MENTRE LA FRANCIA FESTEGGIA IL SUO NUOVO PRESIDENTE A VENEZIA LA FONDAZIONE QUERINI STAMPALIA A POCHI GIORNI DALL’APERTURA DELLA BIENNALE D’ARTE, PRESENTA DUE IMPORTANTI ARTISTI

ANSELMO03_Untitled 2012La Fondazione Querini Stampalia di Venezia ha preso due piccioni con una fava…Giovanni Anselmo ed Elisabetta Di Maggio. Vecchio detto, forse poco elegante ma che ben esprime l’operazione della Fondazione a pochi giorni dall’apertura della 57a Edizione d’Arte. Come molto spesso per Anselmo, il titolo lungo è come una formula, quasi un piccolo racconto che descrive vere e proprie installazioni che si possono considerare come dei paesaggi da osservare “affacciati alla finestra della nostra immaginazione”.
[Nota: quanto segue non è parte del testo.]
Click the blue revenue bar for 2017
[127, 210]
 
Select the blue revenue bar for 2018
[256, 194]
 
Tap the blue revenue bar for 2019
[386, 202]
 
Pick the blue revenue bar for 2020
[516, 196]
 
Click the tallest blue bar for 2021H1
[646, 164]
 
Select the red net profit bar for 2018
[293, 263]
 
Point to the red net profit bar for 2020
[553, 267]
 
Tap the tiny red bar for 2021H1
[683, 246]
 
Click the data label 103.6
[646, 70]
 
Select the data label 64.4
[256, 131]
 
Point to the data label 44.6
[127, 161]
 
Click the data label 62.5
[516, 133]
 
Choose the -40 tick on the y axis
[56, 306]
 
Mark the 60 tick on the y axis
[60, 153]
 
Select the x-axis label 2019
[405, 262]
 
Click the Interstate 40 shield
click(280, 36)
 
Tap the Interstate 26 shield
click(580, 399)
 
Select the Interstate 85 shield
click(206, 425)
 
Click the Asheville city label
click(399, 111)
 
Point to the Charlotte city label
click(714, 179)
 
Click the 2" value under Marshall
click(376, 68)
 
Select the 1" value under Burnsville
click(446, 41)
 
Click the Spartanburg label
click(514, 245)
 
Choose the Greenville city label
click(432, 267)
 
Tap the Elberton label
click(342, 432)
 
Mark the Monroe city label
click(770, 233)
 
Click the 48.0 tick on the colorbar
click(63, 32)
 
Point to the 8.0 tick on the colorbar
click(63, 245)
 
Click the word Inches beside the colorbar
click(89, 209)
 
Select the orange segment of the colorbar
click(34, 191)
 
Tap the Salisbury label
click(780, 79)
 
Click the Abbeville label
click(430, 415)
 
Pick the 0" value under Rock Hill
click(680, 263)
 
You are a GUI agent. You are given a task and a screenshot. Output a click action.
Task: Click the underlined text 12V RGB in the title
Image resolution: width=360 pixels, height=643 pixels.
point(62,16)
Il lavoro di Anselmo è un paradigma che si propone ricomponendosi e direzionandosi sempre in modo diverso ogni volta che incontra uno spazio e una dimensione nuova: in questo caso, lo spazio di Carlo Scarpa per la Fondazione Querini Stampalia di Venezia. Il titolo della sua mostra “Senza titolo, invisibile, dove le stelle si avvicinano di una spanna in più, mentre oltremare appare verso sud-est”, è un percorso di traiettorie e di direzioni, di pesi e di energie che rappresentano quattro momenti in cui viene sottinteso un quinto momento: il visitatore che si rende partecipe. L’opera è un work in progress perché viene vissuta e vive tramite lo spettatore. Ripercorrendo le traiettorie della mostra, anche lo spettatore crea una traiettoria nuova. Il peso della pietra che la terrebbe al suolo è invece in tensione e tende verso dove c’è oltremare e dove c’è il colore.

“Ho sempre cercato di rapportarmi con il mondo, e dato che l’energia è dappertutto e noi stessi siamo energia, per me è importante avere nell’opera, non un oggetto, ma un agire…come il colore: se spegni la luce, continua ad agire.”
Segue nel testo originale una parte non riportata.